* Goal of the exercise *
Turn the rows below into a numbered list, one line per item, and leave out any blank lines.

* Excerpted records *
.....
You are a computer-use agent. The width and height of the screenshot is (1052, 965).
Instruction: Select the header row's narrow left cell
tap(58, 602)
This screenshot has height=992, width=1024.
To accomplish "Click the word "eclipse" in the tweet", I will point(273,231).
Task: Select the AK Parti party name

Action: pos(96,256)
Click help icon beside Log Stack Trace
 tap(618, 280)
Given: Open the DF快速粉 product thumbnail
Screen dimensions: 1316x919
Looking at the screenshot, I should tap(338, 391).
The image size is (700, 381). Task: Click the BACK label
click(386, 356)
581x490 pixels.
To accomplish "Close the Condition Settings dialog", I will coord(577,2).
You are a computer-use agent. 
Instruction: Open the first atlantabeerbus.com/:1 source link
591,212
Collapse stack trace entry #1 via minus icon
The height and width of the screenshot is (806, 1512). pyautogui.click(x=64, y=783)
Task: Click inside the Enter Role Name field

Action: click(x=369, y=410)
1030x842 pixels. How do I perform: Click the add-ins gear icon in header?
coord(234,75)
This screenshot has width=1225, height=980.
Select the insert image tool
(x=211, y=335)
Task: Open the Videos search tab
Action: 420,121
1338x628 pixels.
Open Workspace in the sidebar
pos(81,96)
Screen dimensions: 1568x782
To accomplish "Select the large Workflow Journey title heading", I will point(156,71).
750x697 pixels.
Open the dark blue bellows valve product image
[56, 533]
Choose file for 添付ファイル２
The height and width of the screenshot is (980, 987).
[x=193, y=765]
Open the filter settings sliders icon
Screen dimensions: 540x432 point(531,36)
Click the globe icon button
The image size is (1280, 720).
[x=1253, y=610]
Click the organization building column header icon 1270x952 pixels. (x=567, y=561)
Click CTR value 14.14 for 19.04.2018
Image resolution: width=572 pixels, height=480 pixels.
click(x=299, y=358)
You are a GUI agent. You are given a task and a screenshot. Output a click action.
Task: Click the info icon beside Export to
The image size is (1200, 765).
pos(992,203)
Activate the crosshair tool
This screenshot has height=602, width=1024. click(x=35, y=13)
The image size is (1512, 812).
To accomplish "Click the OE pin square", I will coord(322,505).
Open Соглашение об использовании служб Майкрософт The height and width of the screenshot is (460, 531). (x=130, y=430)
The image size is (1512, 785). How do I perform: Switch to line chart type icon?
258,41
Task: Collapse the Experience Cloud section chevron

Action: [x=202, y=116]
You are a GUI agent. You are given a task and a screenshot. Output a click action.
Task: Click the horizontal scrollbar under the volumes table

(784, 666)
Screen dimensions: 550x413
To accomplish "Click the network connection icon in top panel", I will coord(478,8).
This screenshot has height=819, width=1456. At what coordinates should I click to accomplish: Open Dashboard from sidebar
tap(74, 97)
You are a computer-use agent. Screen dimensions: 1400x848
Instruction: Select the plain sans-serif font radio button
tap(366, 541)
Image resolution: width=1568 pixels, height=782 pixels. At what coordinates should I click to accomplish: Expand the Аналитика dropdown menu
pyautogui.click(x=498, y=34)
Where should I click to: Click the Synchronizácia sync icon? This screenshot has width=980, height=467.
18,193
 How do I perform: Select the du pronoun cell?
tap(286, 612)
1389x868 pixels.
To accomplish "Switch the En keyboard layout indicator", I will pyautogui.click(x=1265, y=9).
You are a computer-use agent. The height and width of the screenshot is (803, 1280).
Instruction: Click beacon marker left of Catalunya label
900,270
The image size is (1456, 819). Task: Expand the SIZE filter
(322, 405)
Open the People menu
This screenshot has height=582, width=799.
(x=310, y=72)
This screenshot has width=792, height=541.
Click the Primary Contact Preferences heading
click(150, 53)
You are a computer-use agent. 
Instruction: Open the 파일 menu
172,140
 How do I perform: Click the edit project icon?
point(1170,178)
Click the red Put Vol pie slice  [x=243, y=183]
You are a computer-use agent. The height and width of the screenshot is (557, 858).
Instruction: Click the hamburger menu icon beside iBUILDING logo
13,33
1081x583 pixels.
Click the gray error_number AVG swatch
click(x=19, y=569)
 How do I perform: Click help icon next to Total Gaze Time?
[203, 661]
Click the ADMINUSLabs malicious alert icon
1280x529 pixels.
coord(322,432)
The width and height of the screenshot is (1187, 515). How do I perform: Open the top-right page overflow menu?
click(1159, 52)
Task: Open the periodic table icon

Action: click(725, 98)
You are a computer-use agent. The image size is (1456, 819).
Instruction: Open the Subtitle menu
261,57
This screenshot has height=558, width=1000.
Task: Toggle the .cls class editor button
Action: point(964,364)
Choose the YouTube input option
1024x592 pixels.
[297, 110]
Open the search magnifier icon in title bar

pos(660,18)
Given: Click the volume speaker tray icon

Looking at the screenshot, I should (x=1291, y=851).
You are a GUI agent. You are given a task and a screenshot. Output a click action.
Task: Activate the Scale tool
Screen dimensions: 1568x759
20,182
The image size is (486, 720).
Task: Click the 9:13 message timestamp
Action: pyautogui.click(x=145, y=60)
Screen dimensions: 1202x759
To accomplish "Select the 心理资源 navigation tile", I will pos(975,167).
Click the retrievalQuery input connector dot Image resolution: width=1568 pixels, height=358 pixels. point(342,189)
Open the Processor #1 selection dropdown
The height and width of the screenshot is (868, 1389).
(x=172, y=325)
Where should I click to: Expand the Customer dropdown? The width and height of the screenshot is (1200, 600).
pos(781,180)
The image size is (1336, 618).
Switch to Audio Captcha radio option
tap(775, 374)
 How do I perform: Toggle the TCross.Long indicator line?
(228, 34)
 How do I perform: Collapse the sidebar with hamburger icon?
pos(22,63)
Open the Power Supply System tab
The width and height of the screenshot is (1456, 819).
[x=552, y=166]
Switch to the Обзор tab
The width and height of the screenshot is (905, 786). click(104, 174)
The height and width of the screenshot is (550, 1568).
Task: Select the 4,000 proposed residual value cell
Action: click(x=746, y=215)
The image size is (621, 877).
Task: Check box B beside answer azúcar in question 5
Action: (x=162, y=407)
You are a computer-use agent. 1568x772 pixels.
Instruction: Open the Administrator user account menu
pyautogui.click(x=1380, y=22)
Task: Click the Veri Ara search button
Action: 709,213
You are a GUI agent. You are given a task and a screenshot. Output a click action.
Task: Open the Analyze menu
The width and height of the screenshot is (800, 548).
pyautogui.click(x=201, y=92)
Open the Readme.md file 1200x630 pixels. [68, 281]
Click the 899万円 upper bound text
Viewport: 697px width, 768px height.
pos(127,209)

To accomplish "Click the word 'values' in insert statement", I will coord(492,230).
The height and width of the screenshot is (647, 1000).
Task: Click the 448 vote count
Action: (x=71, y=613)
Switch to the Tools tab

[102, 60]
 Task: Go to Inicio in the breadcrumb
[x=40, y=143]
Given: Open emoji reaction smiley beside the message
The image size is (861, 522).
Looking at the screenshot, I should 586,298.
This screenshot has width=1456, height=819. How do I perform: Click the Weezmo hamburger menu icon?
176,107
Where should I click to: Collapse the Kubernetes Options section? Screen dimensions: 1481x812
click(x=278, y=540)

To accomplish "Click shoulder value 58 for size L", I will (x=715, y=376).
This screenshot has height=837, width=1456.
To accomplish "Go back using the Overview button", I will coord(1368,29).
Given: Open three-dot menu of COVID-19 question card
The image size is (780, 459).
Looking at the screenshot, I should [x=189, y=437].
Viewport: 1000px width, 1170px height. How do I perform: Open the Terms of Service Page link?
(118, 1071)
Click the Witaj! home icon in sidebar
.....
* Exercise answer *
1. You are a computer-use agent. The width and height of the screenshot is (1052, 965).
2. Instruction: Select the header row's narrow left cell
3. tap(58, 602)
4. This screenshot has height=992, width=1024.
5. To accomplish "Click the word "eclipse" in the tweet", I will point(273,231).
6. Task: Select the AK Parti party name
7. Action: pos(96,256)
8. Click help icon beside Log Stack Trace
9.  tap(618, 280)
10. Given: Open the DF快速粉 product thumbnail
11. Screen dimensions: 1316x919
12. Looking at the screenshot, I should tap(338, 391).
13. The image size is (700, 381). Task: Click the BACK label
14. click(386, 356)
15. 581x490 pixels.
16. To accomplish "Close the Condition Settings dialog", I will coord(577,2).
17. You are a computer-use agent. 
18. Instruction: Open the first atlantabeerbus.com/:1 source link
19. 591,212
20. Collapse stack trace entry #1 via minus icon
21. The height and width of the screenshot is (806, 1512). pyautogui.click(x=64, y=783)
22. Task: Click inside the Enter Role Name field
23. Action: click(x=369, y=410)
24. 1030x842 pixels. How do I perform: Click the add-ins gear icon in header?
25. coord(234,75)
26. This screenshot has width=1225, height=980.
27. Select the insert image tool
28. (x=211, y=335)
29. Task: Open the Videos search tab
30. Action: 420,121
31. 1338x628 pixels.
32. Open Workspace in the sidebar
33. pos(81,96)
34. Screen dimensions: 1568x782
35. To accomplish "Select the large Workflow Journey title heading", I will point(156,71).
36. 750x697 pixels.
37. Open the dark blue bellows valve product image
38. [56, 533]
39. Choose file for 添付ファイル２
40. The height and width of the screenshot is (980, 987).
41. [x=193, y=765]
42. Open the filter settings sliders icon
43. Screen dimensions: 540x432 point(531,36)
44. Click the globe icon button
45. The image size is (1280, 720).
46. [x=1253, y=610]
47. Click the organization building column header icon 1270x952 pixels. (x=567, y=561)
48. Click CTR value 14.14 for 19.04.2018
49. Image resolution: width=572 pixels, height=480 pixels.
50. click(x=299, y=358)
51. You are a GUI agent. You are given a task and a screenshot. Output a click action.
52. Task: Click the info icon beside Export to
53. The image size is (1200, 765).
54. pos(992,203)
55. Activate the crosshair tool
56. This screenshot has height=602, width=1024. click(x=35, y=13)
57. The image size is (1512, 812).
58. To accomplish "Click the OE pin square", I will coord(322,505).
59. Open Соглашение об использовании служб Майкрософт The height and width of the screenshot is (460, 531). (x=130, y=430)
60. The image size is (1512, 785). How do I perform: Switch to line chart type icon?
61. 258,41
62. Task: Collapse the Experience Cloud section chevron
63. Action: [x=202, y=116]
64. You are a GUI agent. You are given a task and a screenshot. Output a click action.
65. Task: Click the horizontal scrollbar under the volumes table
66. (784, 666)
67. Screen dimensions: 550x413
68. To accomplish "Click the network connection icon in top panel", I will coord(478,8).
69. This screenshot has height=819, width=1456. At what coordinates should I click to accomplish: Open Dashboard from sidebar
70. tap(74, 97)
71. You are a computer-use agent. Screen dimensions: 1400x848
72. Instruction: Select the plain sans-serif font radio button
73. tap(366, 541)
74. Image resolution: width=1568 pixels, height=782 pixels. At what coordinates should I click to accomplish: Expand the Аналитика dropdown menu
75. pyautogui.click(x=498, y=34)
76. Where should I click to: Click the Synchronizácia sync icon? This screenshot has width=980, height=467.
77. 18,193
78.  How do I perform: Select the du pronoun cell?
79. tap(286, 612)
80. 1389x868 pixels.
81. To accomplish "Switch the En keyboard layout indicator", I will pyautogui.click(x=1265, y=9).
82. You are a computer-use agent. The height and width of the screenshot is (803, 1280).
83. Instruction: Click beacon marker left of Catalunya label
84. 900,270
85. The image size is (1456, 819). Task: Expand the SIZE filter
86. (322, 405)
87. Open the People menu
88. This screenshot has height=582, width=799.
89. (x=310, y=72)
90. This screenshot has width=792, height=541.
91. Click the Primary Contact Preferences heading
92. click(150, 53)
93. You are a computer-use agent. 
94. Instruction: Open the 파일 menu
95. 172,140
96.  How do I perform: Click the edit project icon?
97. point(1170,178)
98. Click the red Put Vol pie slice  [x=243, y=183]
99. You are a computer-use agent. The height and width of the screenshot is (557, 858).
100. Instruction: Click the hamburger menu icon beside iBUILDING logo
101. 13,33
102. 1081x583 pixels.
103. Click the gray error_number AVG swatch
104. click(x=19, y=569)
105.  How do I perform: Click help icon next to Total Gaze Time?
106. [203, 661]
107. Click the ADMINUSLabs malicious alert icon
108. 1280x529 pixels.
109. coord(322,432)
110. The width and height of the screenshot is (1187, 515). How do I perform: Open the top-right page overflow menu?
111. click(1159, 52)
112. Task: Open the periodic table icon
113. Action: click(725, 98)
114. You are a computer-use agent. The image size is (1456, 819).
115. Instruction: Open the Subtitle menu
116. 261,57
117. This screenshot has height=558, width=1000.
118. Task: Toggle the .cls class editor button
119. Action: point(964,364)
120. Choose the YouTube input option
121. 1024x592 pixels.
122. [297, 110]
123. Open the search magnifier icon in title bar
124. pos(660,18)
125. Given: Click the volume speaker tray icon
126. Looking at the screenshot, I should (x=1291, y=851).
127. You are a GUI agent. You are given a task and a screenshot. Output a click action.
128. Task: Activate the Scale tool
129. Screen dimensions: 1568x759
130. 20,182
131. The image size is (486, 720).
132. Task: Click the 9:13 message timestamp
133. Action: pyautogui.click(x=145, y=60)
134. Screen dimensions: 1202x759
135. To accomplish "Select the 心理资源 navigation tile", I will pos(975,167).
136. Click the retrievalQuery input connector dot Image resolution: width=1568 pixels, height=358 pixels. point(342,189)
137. Open the Processor #1 selection dropdown
138. The height and width of the screenshot is (868, 1389).
139. (x=172, y=325)
140. Where should I click to: Expand the Customer dropdown? The width and height of the screenshot is (1200, 600).
141. pos(781,180)
142. The image size is (1336, 618).
143. Switch to Audio Captcha radio option
144. tap(775, 374)
145.  How do I perform: Toggle the TCross.Long indicator line?
146. (228, 34)
147.  How do I perform: Collapse the sidebar with hamburger icon?
148. pos(22,63)
149. Open the Power Supply System tab
150. The width and height of the screenshot is (1456, 819).
151. [x=552, y=166]
152. Switch to the Обзор tab
153. The width and height of the screenshot is (905, 786). click(104, 174)
154. The height and width of the screenshot is (550, 1568).
155. Task: Select the 4,000 proposed residual value cell
156. Action: click(x=746, y=215)
157. The image size is (621, 877).
158. Task: Check box B beside answer azúcar in question 5
159. Action: (x=162, y=407)
160. You are a computer-use agent. 1568x772 pixels.
161. Instruction: Open the Administrator user account menu
162. pyautogui.click(x=1380, y=22)
163. Task: Click the Veri Ara search button
164. Action: 709,213
165. You are a GUI agent. You are given a task and a screenshot. Output a click action.
166. Task: Open the Analyze menu
167. The width and height of the screenshot is (800, 548).
168. pyautogui.click(x=201, y=92)
169. Open the Readme.md file 1200x630 pixels. [68, 281]
170. Click the 899万円 upper bound text
171. Viewport: 697px width, 768px height.
172. pos(127,209)
173. To accomplish "Click the word 'values' in insert statement", I will coord(492,230).
174. The height and width of the screenshot is (647, 1000).
175. Task: Click the 448 vote count
176. Action: (x=71, y=613)
177. Switch to the Tools tab
178. [102, 60]
179.  Task: Go to Inicio in the breadcrumb
180. [x=40, y=143]
181. Given: Open emoji reaction smiley beside the message
182. The image size is (861, 522).
183. Looking at the screenshot, I should 586,298.
184. This screenshot has width=1456, height=819. How do I perform: Click the Weezmo hamburger menu icon?
185. 176,107
186. Where should I click to: Collapse the Kubernetes Options section? Screen dimensions: 1481x812
187. click(x=278, y=540)
188. To accomplish "Click shoulder value 58 for size L", I will (x=715, y=376).
189. This screenshot has height=837, width=1456.
190. To accomplish "Go back using the Overview button", I will coord(1368,29).
191. Given: Open three-dot menu of COVID-19 question card
192. The image size is (780, 459).
193. Looking at the screenshot, I should [x=189, y=437].
194. Viewport: 1000px width, 1170px height. How do I perform: Open the Terms of Service Page link?
195. (118, 1071)
196. Click the Witaj! home icon in sidebar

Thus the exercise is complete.